*** Opening Input data ***
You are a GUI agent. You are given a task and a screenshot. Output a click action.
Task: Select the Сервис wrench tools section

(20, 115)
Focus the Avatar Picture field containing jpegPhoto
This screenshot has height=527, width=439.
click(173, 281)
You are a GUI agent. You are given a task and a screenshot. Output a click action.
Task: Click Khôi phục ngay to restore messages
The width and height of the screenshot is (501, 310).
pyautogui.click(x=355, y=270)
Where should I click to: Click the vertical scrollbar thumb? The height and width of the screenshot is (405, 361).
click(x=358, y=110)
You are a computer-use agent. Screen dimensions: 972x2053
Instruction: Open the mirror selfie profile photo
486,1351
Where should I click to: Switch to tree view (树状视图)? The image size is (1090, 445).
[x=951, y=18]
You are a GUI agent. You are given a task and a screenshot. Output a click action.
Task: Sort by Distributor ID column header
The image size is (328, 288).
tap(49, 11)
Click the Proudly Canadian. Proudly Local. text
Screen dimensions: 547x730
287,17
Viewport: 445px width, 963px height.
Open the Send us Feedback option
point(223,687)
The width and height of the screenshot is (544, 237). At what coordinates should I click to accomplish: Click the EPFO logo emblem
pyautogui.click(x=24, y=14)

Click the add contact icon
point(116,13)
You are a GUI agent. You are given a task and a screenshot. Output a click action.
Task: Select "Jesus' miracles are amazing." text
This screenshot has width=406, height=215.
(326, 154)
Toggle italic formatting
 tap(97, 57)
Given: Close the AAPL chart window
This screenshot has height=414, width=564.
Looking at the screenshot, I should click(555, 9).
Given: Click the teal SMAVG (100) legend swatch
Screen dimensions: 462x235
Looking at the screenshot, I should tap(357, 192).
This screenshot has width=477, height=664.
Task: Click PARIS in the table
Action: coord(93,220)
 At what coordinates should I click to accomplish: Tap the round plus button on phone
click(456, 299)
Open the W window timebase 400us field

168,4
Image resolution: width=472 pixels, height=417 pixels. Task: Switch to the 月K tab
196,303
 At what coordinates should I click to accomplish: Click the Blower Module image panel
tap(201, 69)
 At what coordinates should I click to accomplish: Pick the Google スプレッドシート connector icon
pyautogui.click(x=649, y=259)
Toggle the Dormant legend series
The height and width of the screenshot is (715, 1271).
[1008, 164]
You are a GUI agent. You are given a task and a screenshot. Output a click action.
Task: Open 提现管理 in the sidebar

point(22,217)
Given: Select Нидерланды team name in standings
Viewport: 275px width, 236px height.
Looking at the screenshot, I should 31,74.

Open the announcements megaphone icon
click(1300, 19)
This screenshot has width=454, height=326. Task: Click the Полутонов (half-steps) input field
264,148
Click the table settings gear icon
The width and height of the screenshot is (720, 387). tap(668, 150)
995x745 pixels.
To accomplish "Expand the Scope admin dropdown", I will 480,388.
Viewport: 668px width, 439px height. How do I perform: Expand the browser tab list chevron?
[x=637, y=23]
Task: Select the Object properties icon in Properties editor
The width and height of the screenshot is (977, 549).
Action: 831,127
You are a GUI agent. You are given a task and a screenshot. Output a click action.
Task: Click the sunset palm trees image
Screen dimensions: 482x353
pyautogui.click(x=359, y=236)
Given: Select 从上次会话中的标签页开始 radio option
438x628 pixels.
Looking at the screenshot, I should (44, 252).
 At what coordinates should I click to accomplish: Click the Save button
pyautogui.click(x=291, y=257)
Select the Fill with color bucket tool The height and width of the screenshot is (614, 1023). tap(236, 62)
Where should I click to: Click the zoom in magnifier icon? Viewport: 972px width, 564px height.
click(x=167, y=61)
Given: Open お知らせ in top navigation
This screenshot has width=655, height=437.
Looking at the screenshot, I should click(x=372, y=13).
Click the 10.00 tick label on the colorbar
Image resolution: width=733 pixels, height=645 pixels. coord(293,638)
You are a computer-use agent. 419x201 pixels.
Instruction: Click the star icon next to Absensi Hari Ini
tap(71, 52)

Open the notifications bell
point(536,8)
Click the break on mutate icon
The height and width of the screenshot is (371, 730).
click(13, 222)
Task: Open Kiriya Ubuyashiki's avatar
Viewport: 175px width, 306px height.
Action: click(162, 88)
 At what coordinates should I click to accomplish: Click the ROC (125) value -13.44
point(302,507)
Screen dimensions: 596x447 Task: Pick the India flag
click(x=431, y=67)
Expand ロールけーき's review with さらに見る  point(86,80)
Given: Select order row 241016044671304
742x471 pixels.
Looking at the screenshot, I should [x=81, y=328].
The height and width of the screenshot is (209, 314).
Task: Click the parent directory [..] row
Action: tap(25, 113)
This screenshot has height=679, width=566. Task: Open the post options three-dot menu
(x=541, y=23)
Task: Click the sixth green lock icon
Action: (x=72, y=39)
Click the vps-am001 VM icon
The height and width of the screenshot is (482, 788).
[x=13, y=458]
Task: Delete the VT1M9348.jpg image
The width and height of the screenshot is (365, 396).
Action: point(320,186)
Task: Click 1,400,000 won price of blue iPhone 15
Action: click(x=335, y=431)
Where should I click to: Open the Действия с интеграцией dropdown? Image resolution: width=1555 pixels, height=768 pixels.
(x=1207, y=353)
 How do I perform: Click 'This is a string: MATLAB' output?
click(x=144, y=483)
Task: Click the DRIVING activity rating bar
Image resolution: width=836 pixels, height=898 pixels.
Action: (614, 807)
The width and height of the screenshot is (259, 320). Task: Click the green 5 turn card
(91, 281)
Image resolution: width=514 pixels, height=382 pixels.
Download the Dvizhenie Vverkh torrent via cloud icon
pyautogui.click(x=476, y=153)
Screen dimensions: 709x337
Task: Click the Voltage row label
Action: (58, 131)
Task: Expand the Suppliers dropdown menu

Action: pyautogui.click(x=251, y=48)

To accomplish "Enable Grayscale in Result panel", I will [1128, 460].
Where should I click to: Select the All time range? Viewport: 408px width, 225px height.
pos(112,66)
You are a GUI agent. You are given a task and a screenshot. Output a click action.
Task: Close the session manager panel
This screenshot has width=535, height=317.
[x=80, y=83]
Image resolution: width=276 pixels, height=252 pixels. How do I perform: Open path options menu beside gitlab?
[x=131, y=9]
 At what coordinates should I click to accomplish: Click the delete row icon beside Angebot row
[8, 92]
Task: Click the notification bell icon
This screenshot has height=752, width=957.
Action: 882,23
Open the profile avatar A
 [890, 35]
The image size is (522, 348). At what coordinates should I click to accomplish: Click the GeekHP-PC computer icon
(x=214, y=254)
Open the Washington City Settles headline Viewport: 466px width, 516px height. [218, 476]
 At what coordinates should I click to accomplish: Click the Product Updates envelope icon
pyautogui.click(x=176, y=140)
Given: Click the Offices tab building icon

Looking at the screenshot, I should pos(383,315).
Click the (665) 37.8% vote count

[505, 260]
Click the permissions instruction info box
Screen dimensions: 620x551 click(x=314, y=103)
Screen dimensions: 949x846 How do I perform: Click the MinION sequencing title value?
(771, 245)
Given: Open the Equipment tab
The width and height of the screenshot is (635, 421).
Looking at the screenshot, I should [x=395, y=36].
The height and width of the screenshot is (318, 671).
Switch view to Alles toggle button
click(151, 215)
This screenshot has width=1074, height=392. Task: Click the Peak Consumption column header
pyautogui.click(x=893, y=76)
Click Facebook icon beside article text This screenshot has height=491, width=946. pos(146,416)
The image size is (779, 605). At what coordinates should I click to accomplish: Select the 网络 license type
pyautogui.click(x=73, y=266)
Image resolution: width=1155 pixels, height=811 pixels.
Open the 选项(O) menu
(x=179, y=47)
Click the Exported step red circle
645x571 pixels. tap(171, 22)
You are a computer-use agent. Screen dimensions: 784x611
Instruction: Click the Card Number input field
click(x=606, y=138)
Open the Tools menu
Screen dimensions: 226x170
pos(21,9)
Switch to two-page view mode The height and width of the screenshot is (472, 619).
*** Closing Input data ***
Task goal: Scan the data above for the word "Close", then copy every line that holds it.

Exercise answer:
Given: Close the AAPL chart window
Task: Close the session manager panel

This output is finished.